Samuel Moore, 55, attacked Karl Williams at the block of flats where they lived in Pleasant View, Midgley, near Halifax, on 31 October last year.
Moore initially called police to report an argument with his neighbour, Karl Williams. He said Mr Williams was banging on his door and shouting.
While the call operator was logging up the report, Moore went to stand in the doorway of his flat and a fight broke out between him and 58-year-old Mr Williams.
The court heard he struck several blows to the defendant while he remained on the phone to the police.
The line cut off, before Moore called back just minutes later and told the operator he had stabbed Karl. He claimed he had done so "in self defence."
Emergency services found the victim critically injured, and he died at the scene.
The court heard Mr Williams had suffered 17 stab wounds.
Jurors heard Moore and Mr Williams had reported each other to police several times before the incident. Their dispute involved "incidents involving the garden and domestic waste and others involved threats and assaults", the court heard.
Moore was found guilty of manslaughter following a six-day trial.
and he was handed a 13 year prison sentence.
A number of victim personal statements from Mr Williams' loved ones were read in court, including from his fiancée Sheila Bailey, who lived in the same block of flats.
She said: "We often spoke of how lucky we felt to have found each other.
"He was there when I got diagnosed with cancer and the sensitive side of him shone through when I got the all-clear. Sometimes the feeling of regret comes over me for not being able to do more to save his life...I never thought our lives together would end in such tragedy."

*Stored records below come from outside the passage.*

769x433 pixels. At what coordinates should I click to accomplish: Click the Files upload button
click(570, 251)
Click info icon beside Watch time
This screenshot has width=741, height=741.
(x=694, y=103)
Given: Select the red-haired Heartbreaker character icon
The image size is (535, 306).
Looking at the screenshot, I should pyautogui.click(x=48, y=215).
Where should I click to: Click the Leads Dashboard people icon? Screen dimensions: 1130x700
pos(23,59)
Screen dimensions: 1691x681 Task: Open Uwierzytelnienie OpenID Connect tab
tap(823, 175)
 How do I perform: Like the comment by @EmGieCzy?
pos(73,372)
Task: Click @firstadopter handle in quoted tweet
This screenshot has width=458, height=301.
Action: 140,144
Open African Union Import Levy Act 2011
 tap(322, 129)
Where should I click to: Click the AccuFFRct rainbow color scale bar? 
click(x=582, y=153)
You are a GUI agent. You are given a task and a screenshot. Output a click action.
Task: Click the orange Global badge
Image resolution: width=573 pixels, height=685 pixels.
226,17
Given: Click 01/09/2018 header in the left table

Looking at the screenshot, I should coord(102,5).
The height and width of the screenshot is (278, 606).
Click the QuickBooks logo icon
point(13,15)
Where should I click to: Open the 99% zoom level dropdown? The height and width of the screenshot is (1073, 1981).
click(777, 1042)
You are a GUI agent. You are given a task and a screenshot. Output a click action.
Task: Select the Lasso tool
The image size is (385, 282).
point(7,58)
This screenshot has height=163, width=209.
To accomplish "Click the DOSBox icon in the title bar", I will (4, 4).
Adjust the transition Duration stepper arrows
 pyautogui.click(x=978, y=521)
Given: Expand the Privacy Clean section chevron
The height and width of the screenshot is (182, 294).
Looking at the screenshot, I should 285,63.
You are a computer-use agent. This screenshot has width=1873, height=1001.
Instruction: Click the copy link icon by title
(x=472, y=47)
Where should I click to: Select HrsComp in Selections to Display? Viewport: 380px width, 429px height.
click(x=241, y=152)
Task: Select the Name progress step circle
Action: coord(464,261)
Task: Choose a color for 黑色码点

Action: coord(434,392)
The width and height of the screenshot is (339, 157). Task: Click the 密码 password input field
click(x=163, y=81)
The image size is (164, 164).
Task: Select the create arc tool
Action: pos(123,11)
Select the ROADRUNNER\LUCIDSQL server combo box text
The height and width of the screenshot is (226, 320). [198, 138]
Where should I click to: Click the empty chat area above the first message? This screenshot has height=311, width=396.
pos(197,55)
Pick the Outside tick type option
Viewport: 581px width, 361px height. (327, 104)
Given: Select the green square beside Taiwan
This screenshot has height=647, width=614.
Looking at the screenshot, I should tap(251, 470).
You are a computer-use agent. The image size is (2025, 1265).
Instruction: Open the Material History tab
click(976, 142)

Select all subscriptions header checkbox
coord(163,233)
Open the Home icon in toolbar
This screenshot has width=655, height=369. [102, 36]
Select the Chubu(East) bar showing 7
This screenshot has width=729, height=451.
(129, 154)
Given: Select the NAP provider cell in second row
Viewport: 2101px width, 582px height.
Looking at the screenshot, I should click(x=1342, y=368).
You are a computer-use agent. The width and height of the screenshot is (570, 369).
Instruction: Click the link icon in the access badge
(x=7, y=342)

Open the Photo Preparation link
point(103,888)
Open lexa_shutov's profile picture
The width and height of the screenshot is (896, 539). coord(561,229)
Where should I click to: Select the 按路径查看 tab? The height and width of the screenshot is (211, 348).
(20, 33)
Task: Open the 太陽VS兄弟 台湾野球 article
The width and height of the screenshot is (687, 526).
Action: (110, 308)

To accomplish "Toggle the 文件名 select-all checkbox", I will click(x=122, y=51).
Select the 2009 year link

Jailing Moore for 13 years, Judge Robin Mairs said his actions came from an obsession with Mr Williams.
"Your behaviour was obsessive," he said. "You had a choice and you made a choice to inflame the situation by leaving your flat armed with a knife."
Det Insp Eleanor Buchanan, of West Yorkshire Police, said: "What appeared to be a relatively low-level neighbour dispute took a violent and tragic turn, resulting in the loss of a life. There can never be any justification for those who seek to settle their differences with extreme violence such as this."